Statutory Debt Repayment Plan: what you need to know – post originally by NRLA
The Government recently closed a consultation seeking opinions on a proposed Statutory Debt Repayment Plan (SDRP).
The proposals set out a new method for debtors to repay creditors over time, while being protected from enforcement action.
This is primarily aimed at repaying things like credit card debt and other consumer spending, but both mortgage and rent arrears can be included in the plan at the discretion of the debt advisor.
How would an Statutory Debt Repayment Plan work?
If someone is in problem debt, then they can contact a FCA regulated debt advisor and discuss whether or not an Statutory Debt Repayment Plan would be suitable for them. An SDRP wouldn’t be suitable in cases where the debtor would be better off declaring bankruptcy or applying for a Debt Relief Order.
If the debt advisor believes an SDRP is suitable for them, then their eligible debts will entered into an SDRP. Under the SDRP the debt is then consolidated into one monthly payment, which is distributed to the creditors by the debt advisor.
How are payments allocated?
Creditors will receive 90% of the monthly payment, with debt advisors keeping the remaining the 10% for administrative costs.
Of the remaining cash, a third would go towards paying off priority debts such as rent arrears, with the remaining 60% shared between all creditors.
In our consultation submission we argued that priority debt should receive a higher proportion of this payment to facilitate stable tenancies and incentivise landlords to let to tenants on lower incomes.
How are tenants protected from enforcement?
While the debtor continues to make payments into the debt repayment plan, then creditors may not take enforcement action related to the debt.
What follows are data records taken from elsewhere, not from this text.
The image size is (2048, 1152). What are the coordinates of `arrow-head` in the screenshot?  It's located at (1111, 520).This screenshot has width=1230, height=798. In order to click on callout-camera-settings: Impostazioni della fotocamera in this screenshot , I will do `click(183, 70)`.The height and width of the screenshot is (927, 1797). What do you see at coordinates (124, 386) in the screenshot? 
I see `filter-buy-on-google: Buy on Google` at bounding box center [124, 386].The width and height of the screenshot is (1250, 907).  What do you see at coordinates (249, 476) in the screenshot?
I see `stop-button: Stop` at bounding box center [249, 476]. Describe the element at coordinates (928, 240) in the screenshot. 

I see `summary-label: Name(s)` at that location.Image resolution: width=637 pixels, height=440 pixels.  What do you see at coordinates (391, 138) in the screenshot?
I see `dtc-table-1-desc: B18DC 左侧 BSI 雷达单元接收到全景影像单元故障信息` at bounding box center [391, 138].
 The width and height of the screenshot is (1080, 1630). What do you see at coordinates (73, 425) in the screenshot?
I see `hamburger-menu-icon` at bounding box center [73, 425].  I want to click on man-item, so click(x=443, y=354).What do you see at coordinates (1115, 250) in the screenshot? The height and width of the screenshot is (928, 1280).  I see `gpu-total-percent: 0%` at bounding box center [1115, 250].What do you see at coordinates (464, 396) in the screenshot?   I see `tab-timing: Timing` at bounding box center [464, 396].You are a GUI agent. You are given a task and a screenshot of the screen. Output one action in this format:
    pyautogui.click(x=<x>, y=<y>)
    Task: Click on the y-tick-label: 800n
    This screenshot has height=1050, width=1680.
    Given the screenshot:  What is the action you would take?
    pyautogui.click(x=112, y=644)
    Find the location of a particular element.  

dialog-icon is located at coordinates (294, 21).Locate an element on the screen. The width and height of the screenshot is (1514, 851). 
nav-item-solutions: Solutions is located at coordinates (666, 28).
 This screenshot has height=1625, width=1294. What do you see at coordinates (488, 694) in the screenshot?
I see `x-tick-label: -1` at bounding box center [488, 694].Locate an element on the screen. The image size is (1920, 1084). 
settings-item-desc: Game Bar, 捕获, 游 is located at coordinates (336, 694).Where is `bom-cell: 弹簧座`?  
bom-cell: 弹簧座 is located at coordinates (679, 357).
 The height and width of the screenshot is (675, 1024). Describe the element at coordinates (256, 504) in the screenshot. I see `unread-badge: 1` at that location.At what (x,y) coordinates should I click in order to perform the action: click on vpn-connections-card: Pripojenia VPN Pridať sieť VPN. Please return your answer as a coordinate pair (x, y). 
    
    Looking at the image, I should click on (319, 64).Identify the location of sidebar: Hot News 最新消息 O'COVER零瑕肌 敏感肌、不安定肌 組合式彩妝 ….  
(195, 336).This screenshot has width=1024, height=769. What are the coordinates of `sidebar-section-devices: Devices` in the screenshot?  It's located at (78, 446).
For landlords this would prevent them from –
- Serving Section 8 notices based on rent arrears grounds for the debt;
- Applying for a County Court Judgement (CCJ) for the debt;
- Applying to court for a possession order based on a previously served Section 8 notice for rent arrears.
These protections last for as long as the debtor remains in the plan and continues to make payments.
Will rent always be included in an SDRP?
Not all the time. Rent and mortgage arrears are ‘discretionary non-eligible debt’, meaning that debt advisors can agree not to include them within an SDRP.
Debt advisors should consider whether the long repayment time would lead to the landlord looking to end the tenancy at the end of the fixed term, before deciding whether to include arrears in a plan.
How does an SDRP work with guarantors or joint tenants?
Notably, landlords are only prevented from taking action against the tenant who is in an SDRP. This means they can still demand payment in full for arrears debt from other joint tenants or any guarantors for the tenancy agreement.
Tenants can enter a joint SDRP should they wish, even in a HMO, and in those cases no tenant can be enforced against while the SDRP is ongoing.
The NRLA raised specific concerns about the suitability of joint SDRP plans for houses in multiple occupation in our consultation response. We suggested that a joint plan should only be available where the debtors are in a relationship or are relatives.
What happens if the tenant’s arrears continue to build after an SDRP is entered into?
Rent is an ongoing liability under the SDRP and still expected to be paid in full. SDRP is not a way to avoid defaulting on future payments.
The protections under an SDRP only apply to the debt that is included in the SDRP. This would be the rent arrears built up prior to entering into an SDRP. It does not apply to rent debts that build up after the SDRP starts.
As a result, if a tenant enters into an SDRP, and pays their rent on time and in full for all future payments, then the landlord cannot seek possession for rent arrears. Instead, the tenant will pay off their debts to the landlord over a number of years.
However, where the tenant enters into an SDRP, and then continues to miss rent payments afterwards, the landlord may take enforcement action on the debt built up outside of the SDRP. Including serving a Section 8 notice for the new arrears.
In our submission response we argued that failing to pay rent is evidence that an SDRP is not suitable for the tenant’s rent arrears. In these cases we argued that the rent portion of the SDRP should be cancelled, allowing landlords to take enforcement action immediately on all of the arrears that have built up.
What is it likely to mean for landlords?
For the most part, it’s likely that SDRP won’t affect many landlords. Most tenants already pay their rent on time and prioritise paying rent over most other debts. Take up of the protections afforded in a ‘breathing space’ has also been quite low suggesting that SDRP will follow a similar pattern.
However, in cases where tenants have started to build up arrears, landlords may want to be more proactive in enforcing against the debt at an earlier stage. This prevents substantial build up of arrears before they become unmanageable and incentivises tenants to contact a debt advisor earlier. It also means that tenants who are determined to not pay their rent can be dealt with at an earlier stage.
Landlords who are concerned about SDRP may also want to consider taking a guarantor as a matter of course or performing more stringent affordability checks on their tenants.
When will SDRP come into force?
SDRP is only at the consultation stage at the moment so it won’t be implemented for a while yet. Breathing Space took a number of years to move from consultation to implementation.